# start of Excerpt to read

Fare capping
Fare capping is a feature of public transport fare collection systems. In its most common form, fare capping credits the cost of individual transport fares towards the cost of an unlimited pass.
Some trials and proposals of fare capping were conducted in the early 2000s, with the first large implementation in London in 2005. Limited numbers of large transport operators began introducing fare capping in the 2010s, using proprietary technologies. As of 2023, fare capping is being implemented by smaller transport operators, using widely-available technology, with back-end systems in the cloud.

# end of Excerpt to read

Stated problem 1 -
Using the fare capping text, explain what fare capping does with the cost of individual fares in its most common form.

# start of Records supplied

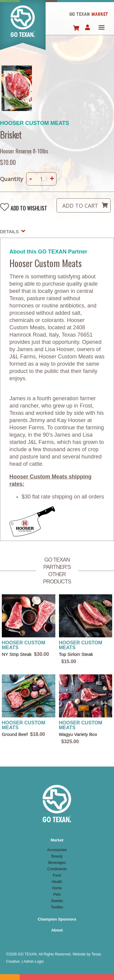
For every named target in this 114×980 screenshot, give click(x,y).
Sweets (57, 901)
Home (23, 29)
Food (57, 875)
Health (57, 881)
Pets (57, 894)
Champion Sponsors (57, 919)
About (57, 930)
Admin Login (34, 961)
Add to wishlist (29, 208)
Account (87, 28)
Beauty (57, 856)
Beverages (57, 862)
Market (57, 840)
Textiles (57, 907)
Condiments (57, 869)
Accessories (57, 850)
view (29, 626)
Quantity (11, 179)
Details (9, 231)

# end of Records supplied

Stated problem 2 -
Print the entries from their very beginning through the line that contains "Beauty (57, 856)", both ends included, and omit the pictures.

Full answer 1 -
In its most common form, fare capping counts the cost of each individual transport fare toward the cost of an unlimited pass.

Full answer 2 -
For every named target in this 114×980 screenshot, give click(x,y).
Sweets (57, 901)
Home (23, 29)
Food (57, 875)
Health (57, 881)
Pets (57, 894)
Champion Sponsors (57, 919)
About (57, 930)
Admin Login (34, 961)
Add to wishlist (29, 208)
Account (87, 28)
Beauty (57, 856)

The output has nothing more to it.